When I import piotr-old.pubkey I can not encrypt with it apparently because the
key seems to be damaged. When I import piotr.pubkey later on the key does not
change and encryption still does not work. However when I delete ~/.gnupg and
then import piotr.pubkey then it works. If gnupg does not check a key for
corruption prior to importing it I would consider this to be a high priority
security issue. Otherwise it will still be painful as Piotr will need to issue
another identity because updating that key would not work for a gnupg based
keyserver for him.

Details

Version
1.4.12

Event Timeline

As I am not sure how to attach files to this report I have uploaded them here:
http://www.elstel.org/uploads/gnupg/

1.4.12 is heavily outdated (from 2012). Please update to 1.4.20 or at least
1.4.19 and check again.

werner lowered the priority of this task from Unbreak Now! to Normal.Jan 5 2016, 3:13 PM

Same behaviour with gpg-2.1.10 (Arch), libgcrypt 1.6.4.

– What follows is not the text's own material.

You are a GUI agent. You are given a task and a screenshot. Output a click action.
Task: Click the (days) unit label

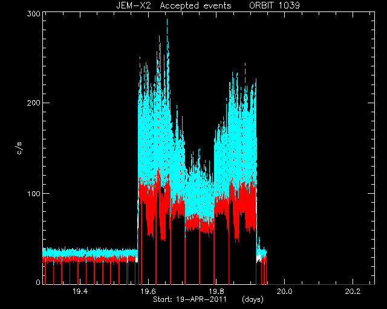[x=253, y=299]
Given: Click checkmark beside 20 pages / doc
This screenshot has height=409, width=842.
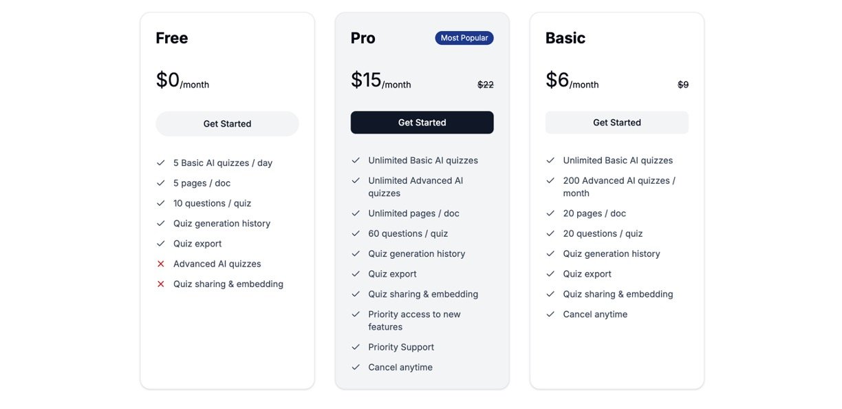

Sorry, I can't see any problem here.

The "priotr-old" key is actually the newer key because an expiration date was
added to that copy of the key (2012-07-09) and that key has meanwhile expired.
Thus you can't encrypt using this key.

When you import the "piotr" key that is actually the same key but w/o the update
with the expiration date. Thus gpg does not chnage the exiting in key because
the existing key has a newer self-signature (where the expiration date is
stored) than the new key. So nothing changes, which is correct.

If you delete the .gnupg directory you don't have the newer key and by importing
the key w/o the expiration date you can encrypt to that key.

werner claimed this task.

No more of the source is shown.